### TASK DESCRIPTION
Can you reproduce the material word for word, from its first line through the line containing "center [540, 48].", including both ends?

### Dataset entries
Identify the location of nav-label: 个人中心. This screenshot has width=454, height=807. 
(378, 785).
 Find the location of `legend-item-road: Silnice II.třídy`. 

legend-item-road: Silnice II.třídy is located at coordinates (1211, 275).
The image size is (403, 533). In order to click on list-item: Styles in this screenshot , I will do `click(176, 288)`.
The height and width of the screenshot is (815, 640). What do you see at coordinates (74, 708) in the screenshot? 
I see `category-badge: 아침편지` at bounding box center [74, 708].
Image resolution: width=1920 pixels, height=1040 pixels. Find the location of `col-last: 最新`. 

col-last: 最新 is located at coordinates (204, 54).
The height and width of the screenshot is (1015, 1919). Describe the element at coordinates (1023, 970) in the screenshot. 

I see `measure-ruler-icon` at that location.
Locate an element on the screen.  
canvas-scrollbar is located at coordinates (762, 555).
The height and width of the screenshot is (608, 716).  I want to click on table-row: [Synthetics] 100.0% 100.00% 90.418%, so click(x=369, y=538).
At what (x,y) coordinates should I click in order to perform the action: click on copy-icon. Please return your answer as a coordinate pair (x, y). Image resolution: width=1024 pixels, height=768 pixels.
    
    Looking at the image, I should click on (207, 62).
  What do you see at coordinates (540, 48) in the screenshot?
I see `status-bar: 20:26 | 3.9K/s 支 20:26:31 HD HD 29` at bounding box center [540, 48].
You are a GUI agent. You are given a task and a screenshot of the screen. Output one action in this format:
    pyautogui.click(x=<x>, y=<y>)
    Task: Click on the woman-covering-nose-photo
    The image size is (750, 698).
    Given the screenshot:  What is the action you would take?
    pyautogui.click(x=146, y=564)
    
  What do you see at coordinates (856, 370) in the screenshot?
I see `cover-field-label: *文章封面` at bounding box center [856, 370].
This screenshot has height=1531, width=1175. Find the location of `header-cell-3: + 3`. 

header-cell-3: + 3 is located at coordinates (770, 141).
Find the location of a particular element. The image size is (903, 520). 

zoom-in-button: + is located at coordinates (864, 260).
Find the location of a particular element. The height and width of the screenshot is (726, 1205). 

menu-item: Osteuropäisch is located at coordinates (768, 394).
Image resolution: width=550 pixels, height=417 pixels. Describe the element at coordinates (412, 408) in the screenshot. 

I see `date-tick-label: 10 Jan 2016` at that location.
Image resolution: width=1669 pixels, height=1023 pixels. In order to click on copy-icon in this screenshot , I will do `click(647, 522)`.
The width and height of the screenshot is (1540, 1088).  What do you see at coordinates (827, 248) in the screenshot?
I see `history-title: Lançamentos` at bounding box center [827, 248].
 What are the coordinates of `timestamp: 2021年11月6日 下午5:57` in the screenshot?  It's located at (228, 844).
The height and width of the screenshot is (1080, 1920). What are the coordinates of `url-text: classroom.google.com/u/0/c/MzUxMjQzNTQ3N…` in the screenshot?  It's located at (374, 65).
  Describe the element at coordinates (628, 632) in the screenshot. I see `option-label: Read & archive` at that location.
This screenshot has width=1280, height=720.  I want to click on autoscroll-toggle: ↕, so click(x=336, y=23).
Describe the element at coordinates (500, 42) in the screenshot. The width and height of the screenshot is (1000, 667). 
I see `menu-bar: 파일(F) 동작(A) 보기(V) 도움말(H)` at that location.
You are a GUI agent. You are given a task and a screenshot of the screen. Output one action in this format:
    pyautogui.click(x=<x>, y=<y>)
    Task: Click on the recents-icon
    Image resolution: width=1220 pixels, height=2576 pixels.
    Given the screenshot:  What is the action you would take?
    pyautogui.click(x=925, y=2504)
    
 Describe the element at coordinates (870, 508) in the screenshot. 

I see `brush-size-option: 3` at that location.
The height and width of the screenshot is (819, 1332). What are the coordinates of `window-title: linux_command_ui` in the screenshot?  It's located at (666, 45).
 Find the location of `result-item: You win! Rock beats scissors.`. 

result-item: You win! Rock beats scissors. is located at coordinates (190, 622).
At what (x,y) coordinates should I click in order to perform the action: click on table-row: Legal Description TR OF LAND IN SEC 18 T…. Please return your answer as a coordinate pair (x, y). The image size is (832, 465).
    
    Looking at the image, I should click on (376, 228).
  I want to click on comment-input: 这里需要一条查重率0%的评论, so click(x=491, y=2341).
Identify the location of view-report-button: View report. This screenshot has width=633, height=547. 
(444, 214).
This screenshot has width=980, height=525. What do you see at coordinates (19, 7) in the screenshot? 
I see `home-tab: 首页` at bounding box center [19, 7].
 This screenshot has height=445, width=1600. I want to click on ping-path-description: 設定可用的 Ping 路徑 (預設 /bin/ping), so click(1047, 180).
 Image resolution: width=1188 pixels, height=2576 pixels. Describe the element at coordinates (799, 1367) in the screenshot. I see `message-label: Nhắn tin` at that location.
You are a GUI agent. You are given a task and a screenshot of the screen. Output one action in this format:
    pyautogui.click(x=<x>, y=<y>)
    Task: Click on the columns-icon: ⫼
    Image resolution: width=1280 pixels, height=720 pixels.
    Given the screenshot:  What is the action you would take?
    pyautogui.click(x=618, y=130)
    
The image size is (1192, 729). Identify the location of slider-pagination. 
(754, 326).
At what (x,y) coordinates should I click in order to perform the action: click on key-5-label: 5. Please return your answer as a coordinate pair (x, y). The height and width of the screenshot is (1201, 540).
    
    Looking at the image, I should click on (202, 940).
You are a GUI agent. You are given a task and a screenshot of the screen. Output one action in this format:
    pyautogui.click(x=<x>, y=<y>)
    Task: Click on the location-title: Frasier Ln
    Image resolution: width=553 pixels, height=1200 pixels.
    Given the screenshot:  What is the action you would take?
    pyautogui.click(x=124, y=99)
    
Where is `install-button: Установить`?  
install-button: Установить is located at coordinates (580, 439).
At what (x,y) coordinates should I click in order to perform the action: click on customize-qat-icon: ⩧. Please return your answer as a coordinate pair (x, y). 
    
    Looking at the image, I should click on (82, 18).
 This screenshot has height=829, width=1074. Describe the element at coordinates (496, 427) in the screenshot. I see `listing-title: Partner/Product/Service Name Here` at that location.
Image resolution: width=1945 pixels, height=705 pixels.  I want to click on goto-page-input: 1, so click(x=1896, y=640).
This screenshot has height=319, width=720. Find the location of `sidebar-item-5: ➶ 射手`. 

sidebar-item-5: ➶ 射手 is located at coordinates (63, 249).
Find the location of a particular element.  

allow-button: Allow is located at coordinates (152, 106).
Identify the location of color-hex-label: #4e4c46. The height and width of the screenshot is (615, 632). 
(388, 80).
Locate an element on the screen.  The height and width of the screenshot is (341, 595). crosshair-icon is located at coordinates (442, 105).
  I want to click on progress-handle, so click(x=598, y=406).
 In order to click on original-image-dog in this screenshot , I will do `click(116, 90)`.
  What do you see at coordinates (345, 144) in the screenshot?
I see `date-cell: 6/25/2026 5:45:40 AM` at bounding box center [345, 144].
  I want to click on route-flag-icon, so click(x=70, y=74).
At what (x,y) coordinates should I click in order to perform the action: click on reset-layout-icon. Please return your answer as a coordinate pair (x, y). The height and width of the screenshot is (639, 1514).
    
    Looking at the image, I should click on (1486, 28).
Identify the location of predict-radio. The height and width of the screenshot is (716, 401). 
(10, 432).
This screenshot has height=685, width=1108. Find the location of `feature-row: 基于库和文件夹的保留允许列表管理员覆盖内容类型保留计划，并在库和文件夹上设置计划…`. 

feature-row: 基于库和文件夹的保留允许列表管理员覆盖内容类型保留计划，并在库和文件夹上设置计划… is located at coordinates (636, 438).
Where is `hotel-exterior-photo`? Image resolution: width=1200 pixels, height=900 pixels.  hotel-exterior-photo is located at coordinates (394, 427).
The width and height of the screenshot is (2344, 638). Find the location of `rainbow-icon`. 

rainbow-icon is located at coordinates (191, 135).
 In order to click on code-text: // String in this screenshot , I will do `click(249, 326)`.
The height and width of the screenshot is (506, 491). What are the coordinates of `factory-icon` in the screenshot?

### RESPONSE FOR THIS EXERCISE
Identify the location of nav-label: 个人中心. This screenshot has width=454, height=807. 
(378, 785).
 Find the location of `legend-item-road: Silnice II.třídy`. 

legend-item-road: Silnice II.třídy is located at coordinates (1211, 275).
The image size is (403, 533). In order to click on list-item: Styles in this screenshot , I will do `click(176, 288)`.
The height and width of the screenshot is (815, 640). What do you see at coordinates (74, 708) in the screenshot? 
I see `category-badge: 아침편지` at bounding box center [74, 708].
Image resolution: width=1920 pixels, height=1040 pixels. Find the location of `col-last: 最新`. 

col-last: 最新 is located at coordinates (204, 54).
The height and width of the screenshot is (1015, 1919). Describe the element at coordinates (1023, 970) in the screenshot. 

I see `measure-ruler-icon` at that location.
Locate an element on the screen.  
canvas-scrollbar is located at coordinates (762, 555).
The height and width of the screenshot is (608, 716).  I want to click on table-row: [Synthetics] 100.0% 100.00% 90.418%, so click(x=369, y=538).
At what (x,y) coordinates should I click in order to perform the action: click on copy-icon. Please return your answer as a coordinate pair (x, y). Image resolution: width=1024 pixels, height=768 pixels.
    
    Looking at the image, I should click on (207, 62).
  What do you see at coordinates (540, 48) in the screenshot?
I see `status-bar: 20:26 | 3.9K/s 支 20:26:31 HD HD 29` at bounding box center [540, 48].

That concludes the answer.